:: Exercise ::
Please return the lines of the data that contain "sidebar".

::: Exercise materials :::

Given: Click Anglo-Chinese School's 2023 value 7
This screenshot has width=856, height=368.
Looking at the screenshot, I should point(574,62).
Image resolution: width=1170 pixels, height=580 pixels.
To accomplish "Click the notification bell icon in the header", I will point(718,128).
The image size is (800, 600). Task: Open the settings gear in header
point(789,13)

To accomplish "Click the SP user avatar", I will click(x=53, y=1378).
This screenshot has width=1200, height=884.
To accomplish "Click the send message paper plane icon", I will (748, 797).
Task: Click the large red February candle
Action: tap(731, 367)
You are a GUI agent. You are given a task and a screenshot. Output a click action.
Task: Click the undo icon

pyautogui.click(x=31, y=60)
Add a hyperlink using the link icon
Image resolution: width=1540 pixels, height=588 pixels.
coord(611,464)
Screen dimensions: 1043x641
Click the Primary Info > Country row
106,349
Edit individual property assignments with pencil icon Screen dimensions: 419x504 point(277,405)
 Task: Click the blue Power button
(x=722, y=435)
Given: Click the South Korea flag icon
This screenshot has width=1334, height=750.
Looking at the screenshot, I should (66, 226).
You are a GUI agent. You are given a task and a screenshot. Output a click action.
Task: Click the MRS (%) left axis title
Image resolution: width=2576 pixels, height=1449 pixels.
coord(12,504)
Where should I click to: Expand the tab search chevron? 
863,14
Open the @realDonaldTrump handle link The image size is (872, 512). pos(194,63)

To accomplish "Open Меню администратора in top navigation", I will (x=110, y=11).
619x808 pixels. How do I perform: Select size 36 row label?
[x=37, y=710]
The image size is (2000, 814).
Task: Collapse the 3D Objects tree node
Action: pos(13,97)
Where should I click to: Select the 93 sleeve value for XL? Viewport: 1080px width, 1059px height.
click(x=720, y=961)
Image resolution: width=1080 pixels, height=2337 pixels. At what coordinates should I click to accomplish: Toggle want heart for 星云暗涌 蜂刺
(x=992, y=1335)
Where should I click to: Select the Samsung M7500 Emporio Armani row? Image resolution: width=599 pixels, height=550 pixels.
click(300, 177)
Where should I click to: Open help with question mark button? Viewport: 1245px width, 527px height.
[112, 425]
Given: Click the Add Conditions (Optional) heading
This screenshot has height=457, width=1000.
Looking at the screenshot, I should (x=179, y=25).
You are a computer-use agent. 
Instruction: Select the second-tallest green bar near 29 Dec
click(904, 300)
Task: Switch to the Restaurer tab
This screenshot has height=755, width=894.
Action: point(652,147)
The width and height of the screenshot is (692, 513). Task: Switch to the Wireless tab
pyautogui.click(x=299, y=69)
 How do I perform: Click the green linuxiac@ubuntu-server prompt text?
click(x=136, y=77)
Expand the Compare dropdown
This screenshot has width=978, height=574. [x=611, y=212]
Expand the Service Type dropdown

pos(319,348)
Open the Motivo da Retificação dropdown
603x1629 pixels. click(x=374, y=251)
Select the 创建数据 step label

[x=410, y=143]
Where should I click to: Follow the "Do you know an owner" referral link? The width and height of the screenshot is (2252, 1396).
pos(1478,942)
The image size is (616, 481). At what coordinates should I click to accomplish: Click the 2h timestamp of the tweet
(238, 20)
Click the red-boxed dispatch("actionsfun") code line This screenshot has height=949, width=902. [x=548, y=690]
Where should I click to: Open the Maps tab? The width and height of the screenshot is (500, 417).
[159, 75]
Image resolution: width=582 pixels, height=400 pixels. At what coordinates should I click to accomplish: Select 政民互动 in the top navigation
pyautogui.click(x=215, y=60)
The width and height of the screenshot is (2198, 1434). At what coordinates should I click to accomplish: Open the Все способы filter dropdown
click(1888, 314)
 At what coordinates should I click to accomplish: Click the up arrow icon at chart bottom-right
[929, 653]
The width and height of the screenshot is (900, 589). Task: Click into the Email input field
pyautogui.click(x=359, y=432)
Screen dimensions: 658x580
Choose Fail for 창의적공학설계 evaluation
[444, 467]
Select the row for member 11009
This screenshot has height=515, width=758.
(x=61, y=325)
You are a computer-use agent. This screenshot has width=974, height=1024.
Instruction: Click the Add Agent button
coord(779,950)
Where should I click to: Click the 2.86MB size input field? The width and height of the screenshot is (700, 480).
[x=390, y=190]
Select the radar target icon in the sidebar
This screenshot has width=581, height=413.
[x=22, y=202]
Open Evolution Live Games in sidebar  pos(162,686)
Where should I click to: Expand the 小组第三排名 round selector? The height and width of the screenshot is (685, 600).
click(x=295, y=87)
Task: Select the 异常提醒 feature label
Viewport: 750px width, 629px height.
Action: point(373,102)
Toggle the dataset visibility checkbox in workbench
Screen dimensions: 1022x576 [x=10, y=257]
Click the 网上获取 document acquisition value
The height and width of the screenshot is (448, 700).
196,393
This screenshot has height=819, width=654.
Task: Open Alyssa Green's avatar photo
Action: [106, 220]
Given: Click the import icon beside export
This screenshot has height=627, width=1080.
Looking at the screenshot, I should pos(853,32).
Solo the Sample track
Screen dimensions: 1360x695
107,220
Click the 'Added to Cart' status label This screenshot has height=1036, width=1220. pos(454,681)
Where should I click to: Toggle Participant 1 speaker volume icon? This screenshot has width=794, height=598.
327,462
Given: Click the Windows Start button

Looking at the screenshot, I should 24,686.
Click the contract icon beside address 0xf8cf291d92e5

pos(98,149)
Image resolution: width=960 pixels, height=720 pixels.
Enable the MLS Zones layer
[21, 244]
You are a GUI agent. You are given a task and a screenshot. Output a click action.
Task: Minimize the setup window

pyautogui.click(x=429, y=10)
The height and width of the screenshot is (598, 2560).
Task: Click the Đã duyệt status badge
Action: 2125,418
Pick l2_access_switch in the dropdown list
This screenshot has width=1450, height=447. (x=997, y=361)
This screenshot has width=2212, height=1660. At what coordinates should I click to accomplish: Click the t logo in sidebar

:::

:: The answer ::
Select the radar target icon in the sidebar
Open Evolution Live Games in sidebar  pos(162,686)
This screenshot has width=2212, height=1660. At what coordinates should I click to accomplish: Click the t logo in sidebar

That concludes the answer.